### Description of the task
Rewrite the lines below as a numbered list, skipping any blank lines. Leave the pictures out of your answer.

Lines on target coordinates
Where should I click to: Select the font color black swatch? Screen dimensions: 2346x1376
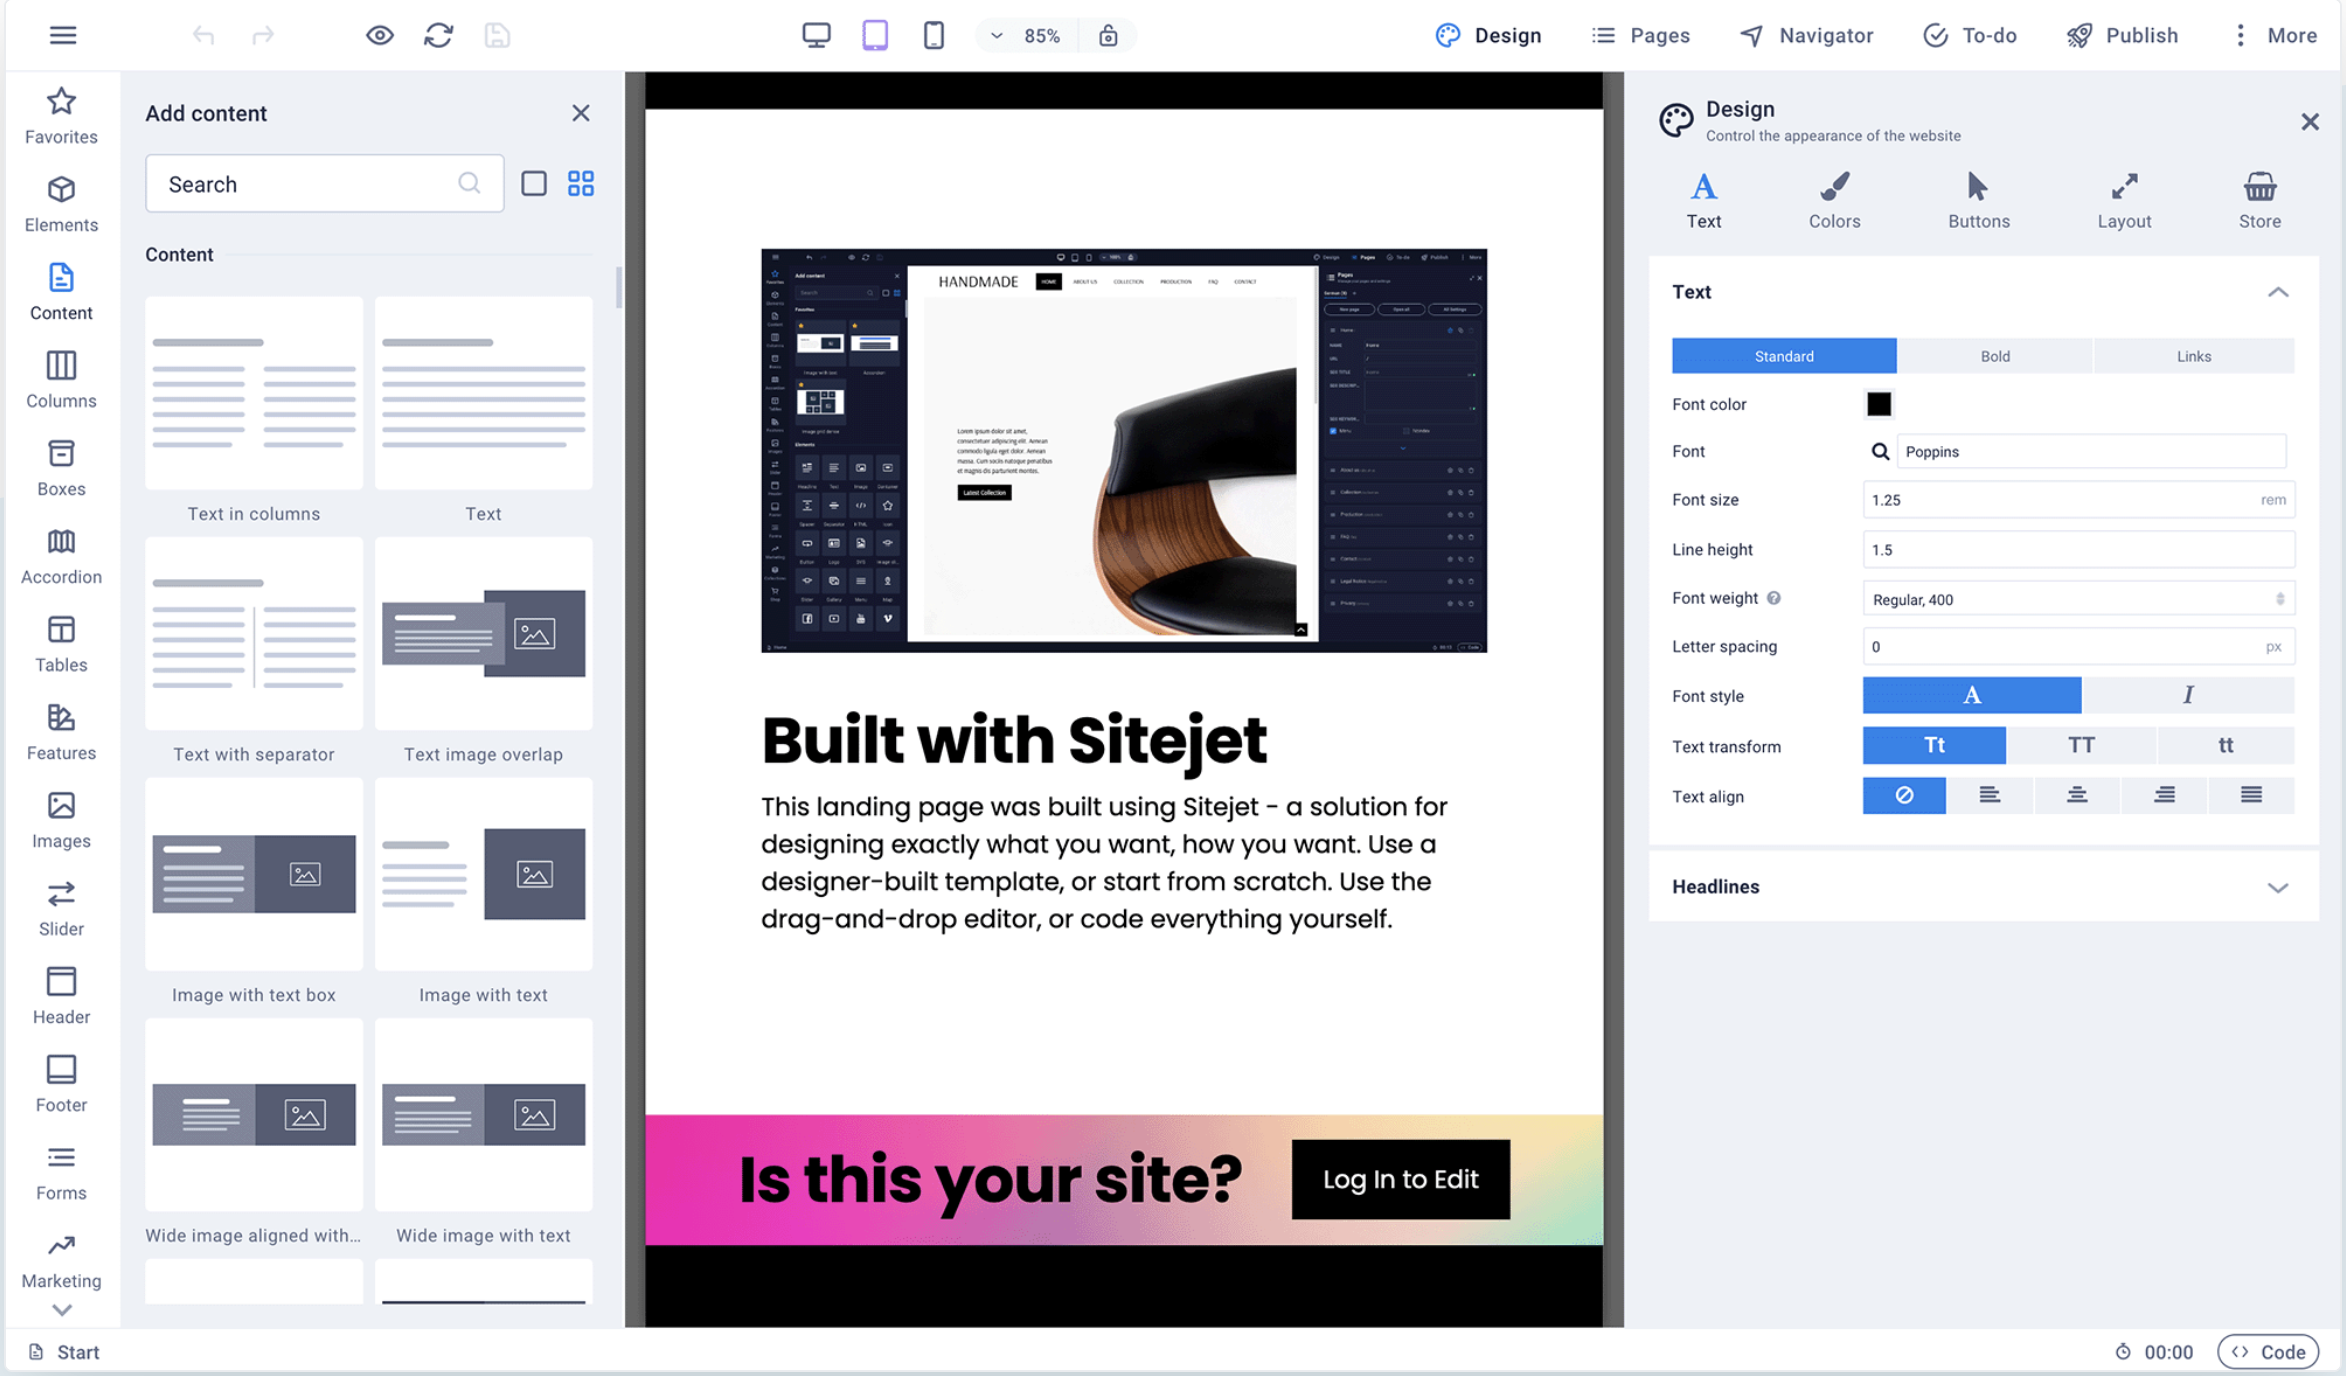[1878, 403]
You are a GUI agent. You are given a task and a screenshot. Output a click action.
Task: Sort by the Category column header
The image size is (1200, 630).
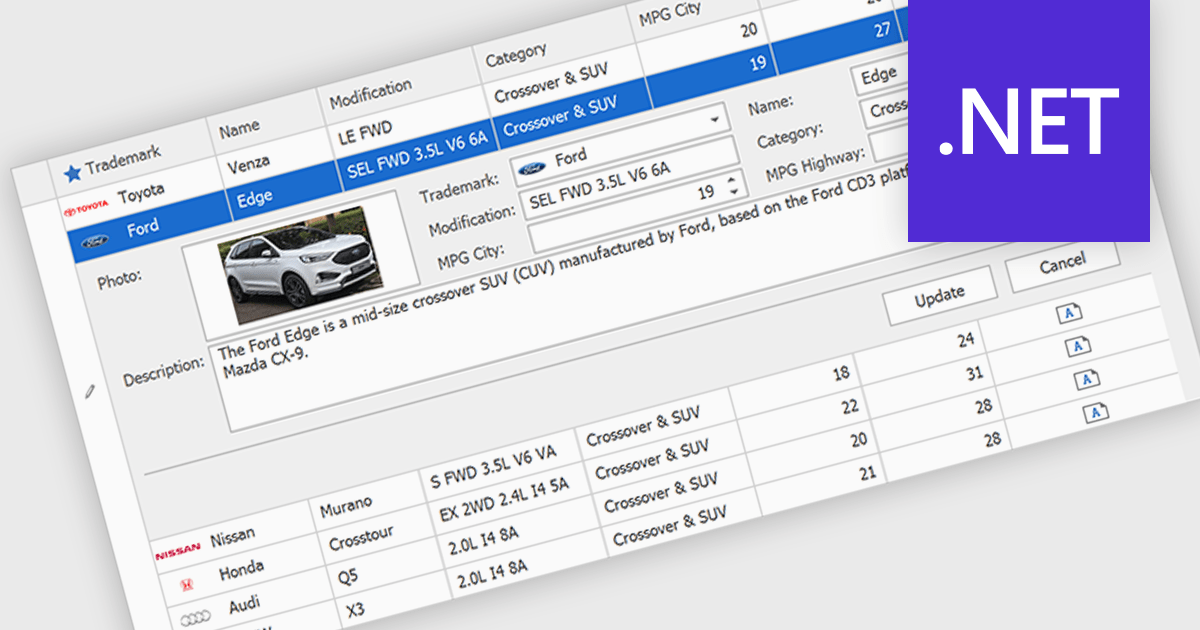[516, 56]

### Task solution
1. Where should I click to: Select the font color black swatch? Screen dimensions: 2346x1376
2. [1878, 403]
3. You are a GUI agent. You are given a task and a screenshot. Output a click action.
4. Task: Sort by the Category column header
5. The image size is (1200, 630).
6. [516, 56]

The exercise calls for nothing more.